Case in point: I have just finished a fascinating book by Eric H. Cline, 1177 B.C.: The Year Civilization Collapsed (Princeton, 2014), which tells the complex story of the collapse of empires in the eastern Mediterranean and surrounding regions at the end of the Bronze Age. In Classics I studied mainly the great epic poet Homer, whose two surviving epics (and snippets of others) romanticized (Cline’s word) that tumultuous era. In other words, 1177 B.C. shines a brilliant scholarly light on both my field back then and my passion today: what is happening to our world — and what we can do about it.

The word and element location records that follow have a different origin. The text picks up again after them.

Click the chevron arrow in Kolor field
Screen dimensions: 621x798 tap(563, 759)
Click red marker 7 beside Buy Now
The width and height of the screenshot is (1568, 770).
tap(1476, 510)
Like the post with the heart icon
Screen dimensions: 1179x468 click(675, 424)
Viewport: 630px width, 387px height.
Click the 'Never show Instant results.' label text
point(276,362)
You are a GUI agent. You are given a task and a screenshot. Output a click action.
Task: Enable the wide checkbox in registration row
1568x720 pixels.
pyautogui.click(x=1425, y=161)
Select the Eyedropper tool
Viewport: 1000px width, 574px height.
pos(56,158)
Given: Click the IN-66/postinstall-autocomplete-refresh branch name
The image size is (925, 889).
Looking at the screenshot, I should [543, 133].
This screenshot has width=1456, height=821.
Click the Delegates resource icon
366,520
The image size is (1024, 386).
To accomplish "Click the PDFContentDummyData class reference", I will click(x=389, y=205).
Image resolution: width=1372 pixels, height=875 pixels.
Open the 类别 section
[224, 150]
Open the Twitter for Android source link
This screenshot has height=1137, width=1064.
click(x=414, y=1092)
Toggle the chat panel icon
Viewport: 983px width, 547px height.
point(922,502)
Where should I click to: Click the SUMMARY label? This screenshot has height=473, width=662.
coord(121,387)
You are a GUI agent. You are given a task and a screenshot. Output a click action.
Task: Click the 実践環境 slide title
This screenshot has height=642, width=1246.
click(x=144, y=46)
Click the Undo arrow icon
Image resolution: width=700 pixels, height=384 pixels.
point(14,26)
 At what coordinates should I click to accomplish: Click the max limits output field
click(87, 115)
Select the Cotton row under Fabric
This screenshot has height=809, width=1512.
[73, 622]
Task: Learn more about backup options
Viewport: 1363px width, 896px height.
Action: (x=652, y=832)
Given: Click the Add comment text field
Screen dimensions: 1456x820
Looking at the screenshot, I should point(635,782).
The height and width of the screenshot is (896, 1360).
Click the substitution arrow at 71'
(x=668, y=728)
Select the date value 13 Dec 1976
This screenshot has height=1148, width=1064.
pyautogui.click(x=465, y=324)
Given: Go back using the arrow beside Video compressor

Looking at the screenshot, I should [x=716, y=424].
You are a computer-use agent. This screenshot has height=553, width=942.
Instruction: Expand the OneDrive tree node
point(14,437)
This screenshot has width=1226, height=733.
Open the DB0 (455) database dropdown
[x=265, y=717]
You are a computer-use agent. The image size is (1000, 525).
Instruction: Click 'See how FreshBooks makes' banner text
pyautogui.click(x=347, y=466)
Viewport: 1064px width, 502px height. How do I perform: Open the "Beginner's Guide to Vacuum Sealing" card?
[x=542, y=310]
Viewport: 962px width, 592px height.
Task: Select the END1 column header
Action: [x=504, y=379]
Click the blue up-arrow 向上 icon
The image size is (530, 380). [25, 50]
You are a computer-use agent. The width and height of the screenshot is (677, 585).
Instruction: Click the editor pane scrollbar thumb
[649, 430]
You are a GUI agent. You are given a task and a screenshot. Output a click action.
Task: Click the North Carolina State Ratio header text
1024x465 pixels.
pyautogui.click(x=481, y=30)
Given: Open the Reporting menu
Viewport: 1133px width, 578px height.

Cline is well aware of this connection. His impressive study greatly enriched my understanding of then and now. I had been working with a simpler model recently, which I think still holds true and adds a dimension to his work that’s possibly quite important: we are certainly at the end of an era, as he vividly outlines, and hopefully at the beginning of another. But the closing era and its hoped-for replacement are best characterized not so much by material culture — although, since our material culture has gone electronic, that is certainly a spectacular feature — as by what other social theorists have variously named a ‘paradigm’ or ‘story:’ in what framework do the people of a given time understand their physical surroundings and — more importantly — themselves?
In turn, the outgoing and hopefully incoming ‘stories’ can best be characterized by one simple criterion, though there are many others: our declining world is one of violence; the future, if we’re to have one, will feature nonviolence as a defining characteristic.
Most people are at least dimly — and sickeningly — aware that the world order is collapsing; very few are aware that a new one is coming — if we let it. That’s why there is so much fear and its inevitable concomitant: violence. Of course, there are specific reasons why Israel is doing violence to Gaza and Putin’s Russia is wreaking violence on Ukraine, etc.; but underneath these factors is the one underlying tension caused by the perception of impending chaos.
The massacre of protesting students at Tiananmen Square in Beijing in 1989 is an example (I almost said a good example, but the word good doesn’t belong here): the Chinese authorities saw chaos in the demonstration, but didn’t see the appeal to democratization as a call for positive change; nor were the students particularly clear about the latter — as who could be in this age when knowledge of nonviolence is so hard to come by.
Nonviolence is the catalyst that could lubricate the transition to the new era. We face an awful lot of fear and violence if — or to the degree that — we don’t develop it.